(Stored items from a collection)
══════════

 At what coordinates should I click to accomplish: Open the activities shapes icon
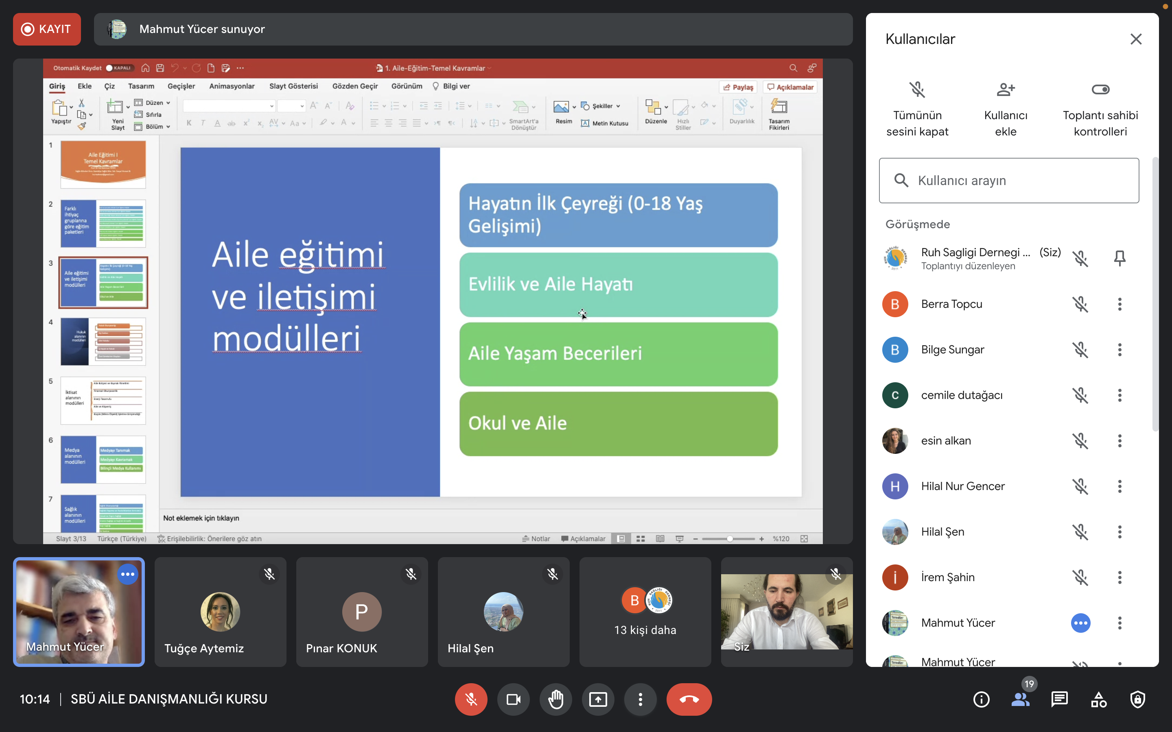(1098, 699)
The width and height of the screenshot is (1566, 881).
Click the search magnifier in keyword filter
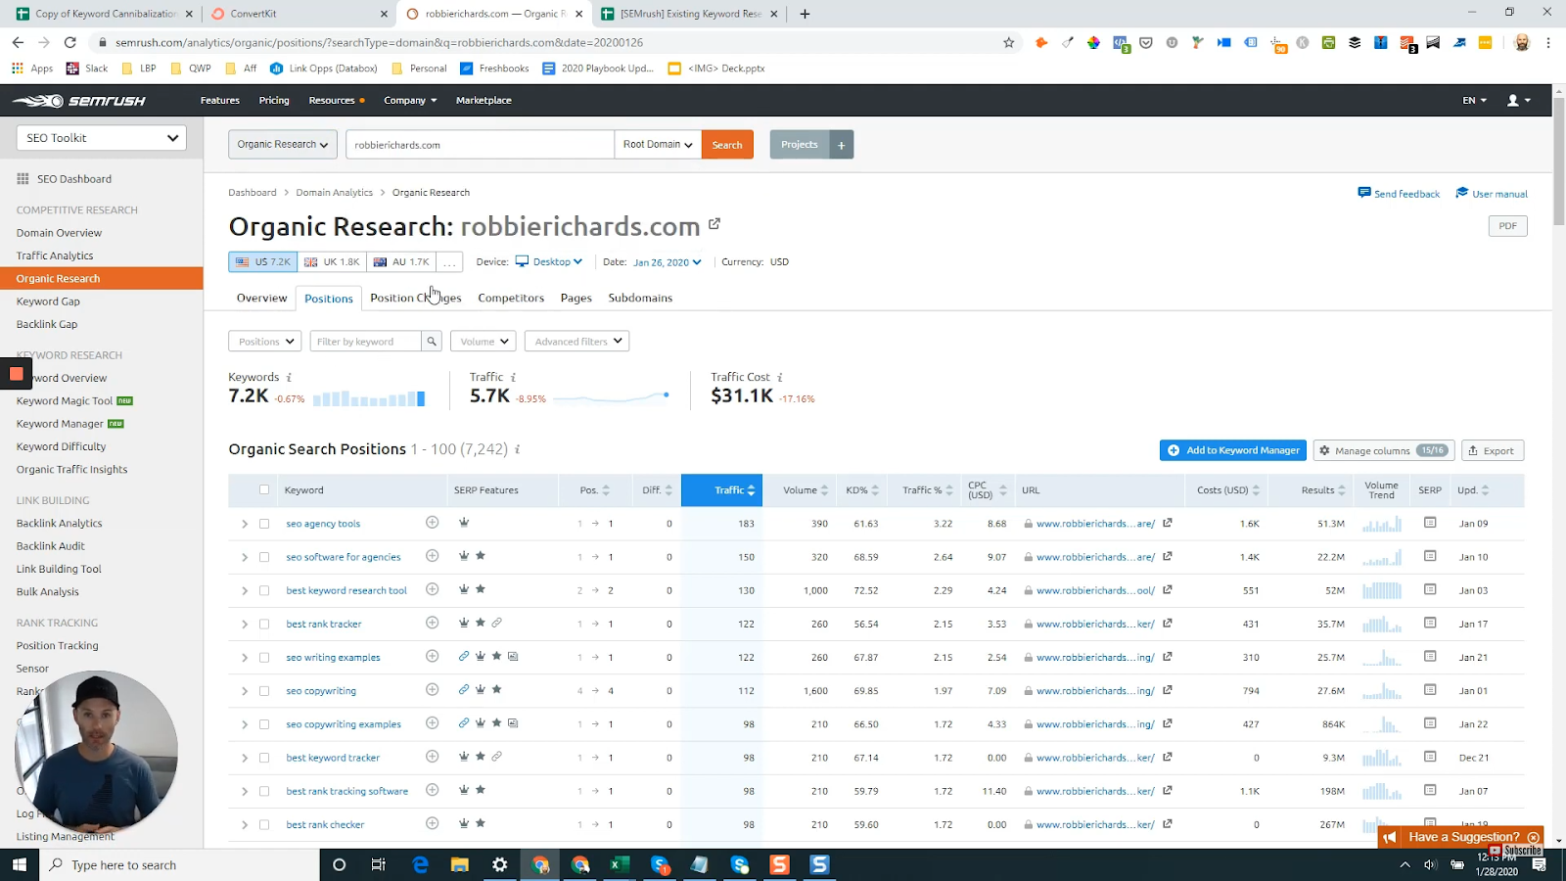click(x=432, y=342)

══════════

Problem to work on » Write out every line of the records above word for word, leaving out the pictures.

Solution below »
 At what coordinates should I click to accomplish: Open the activities shapes icon
(1098, 699)
The width and height of the screenshot is (1566, 881).
Click the search magnifier in keyword filter
click(x=432, y=342)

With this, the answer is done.